CSA bans DSC sales charges in all provinces – except OntarioBy Kate McCaffery | February 20 2020 01:44PM
The Canadian Securities Administrators (CSA) announced that it will adopt rules, effective Feb. 20, 2020, that will lead to the end of deferred sales charges (DSC) on mutual funds, as of June 1, 2022. The rules will take effect in all provinces and territories, except Ontario.
The CSA says it considered alternatives to the DSC ban, including regulating sales through a series of restrictions, but concluded that these only partially mitigated investor harms identified, and did nothing to address “the conflicts of interest inherent in the DSC option or the harmful lock-in features imposed on investors. With ample evidence of investor harm, especially for the most financially vulnerable investors, and no evidence of any benefits, we see no reason to preserve the DSC option,” the CSA wrote in a statement.

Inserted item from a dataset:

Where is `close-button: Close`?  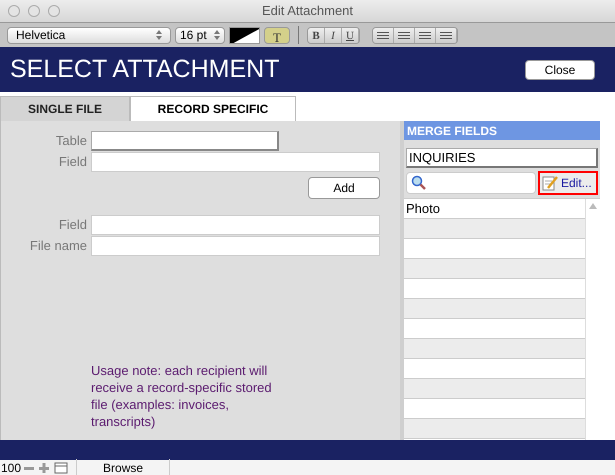 close-button: Close is located at coordinates (560, 70).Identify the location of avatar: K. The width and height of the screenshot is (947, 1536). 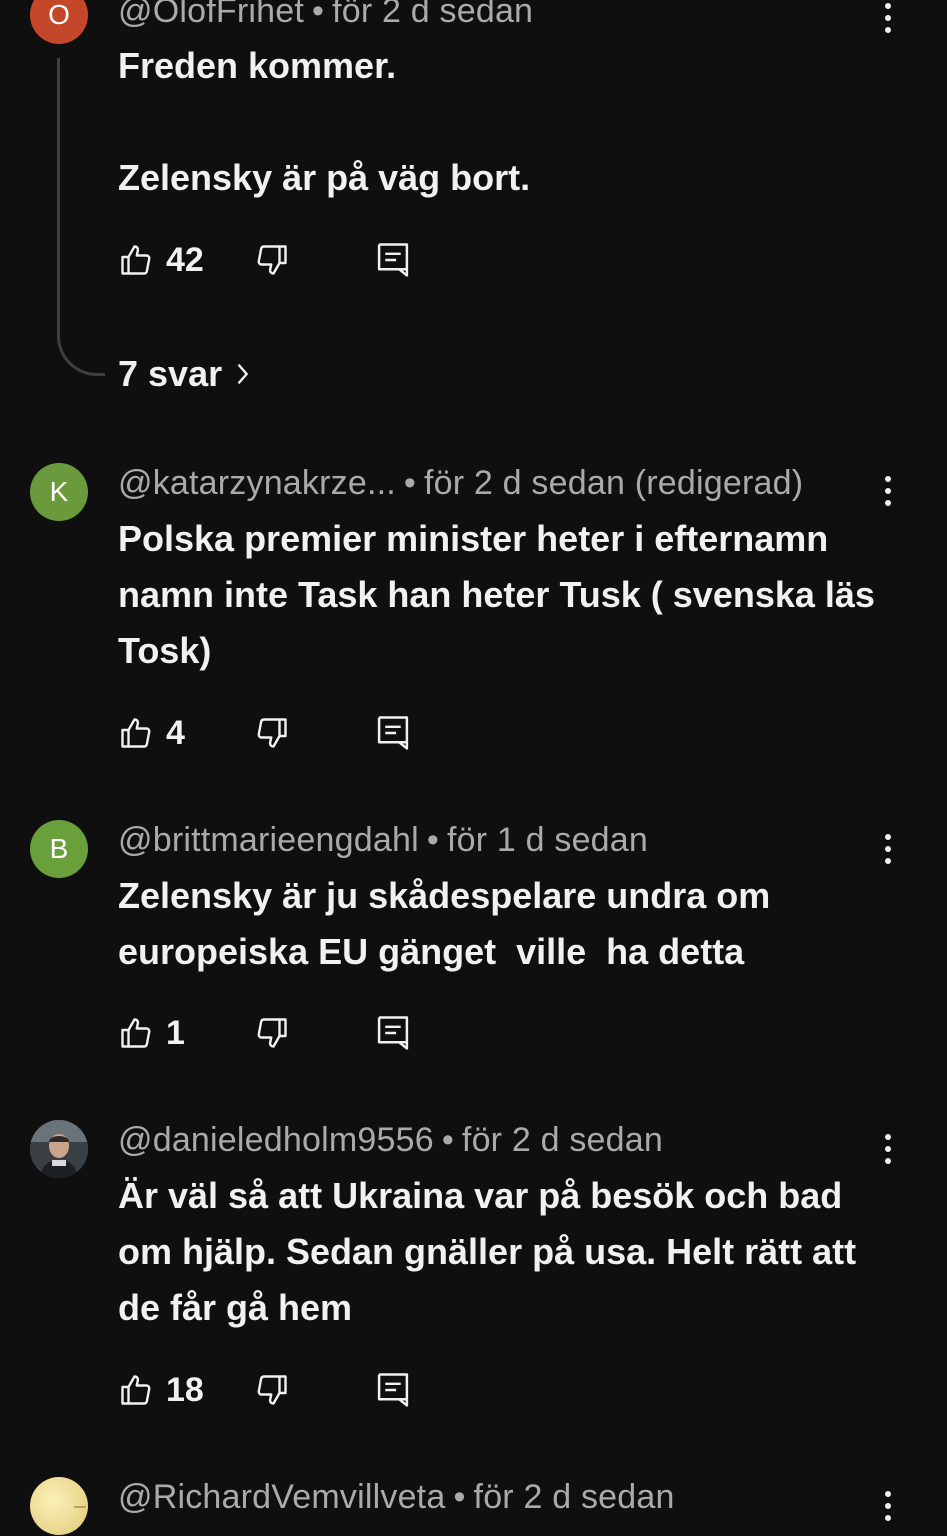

“Mindful of the impact of the ban on dealers who sell mutual funds with DSCs, the participating jurisdictions are providing a significant transition period of almost two and a half years to allow dealers to adjust their business models.” During this transition period, they say dealers will be allowed to sell DSC mutual funds and the redemption fee schedules on those holdings will be allowed to run their course.
“Many investment fund companies and dealers have already transitioned away from this problematic compensation model as it no longer meets investors’ needs and reasonable expectations,” they add.
The CSA also says in plans to publish additional amendments in 2020 to prohibit the payment of trailing commissions by fund organizations to dealers who do not make suitability determinations.
OSC proposes restricting use of the DSC option
In a separate announcement released Feb. 20, the Ontario Securities Commission (OSC), published for comment, a proposed rule that would restrict the use of the DSC option in the sale of mutual funds.
The OSC’s rule would prohibit the sale of mutual funds with the DSC option, to clients who are 60 and over, or who have an investment time horizon that is shorter than the DSC schedule. Other proposed changes include a prohibition on sales to clients who intend to use borrowed money to finance their purchase, changes that would shorten the maximum DSC term to three years, and changes that would allow clients to redeem up to 10 per cent of the value of their investment without redemption fees. Those in financial hardship circumstances would also be allowed to redeem their investment without paying redemption fees.
The OSC says it expects the proposed rules would apply after June 1, 2022. Stakeholders are invited to submit comments in writing before May 21, 2020.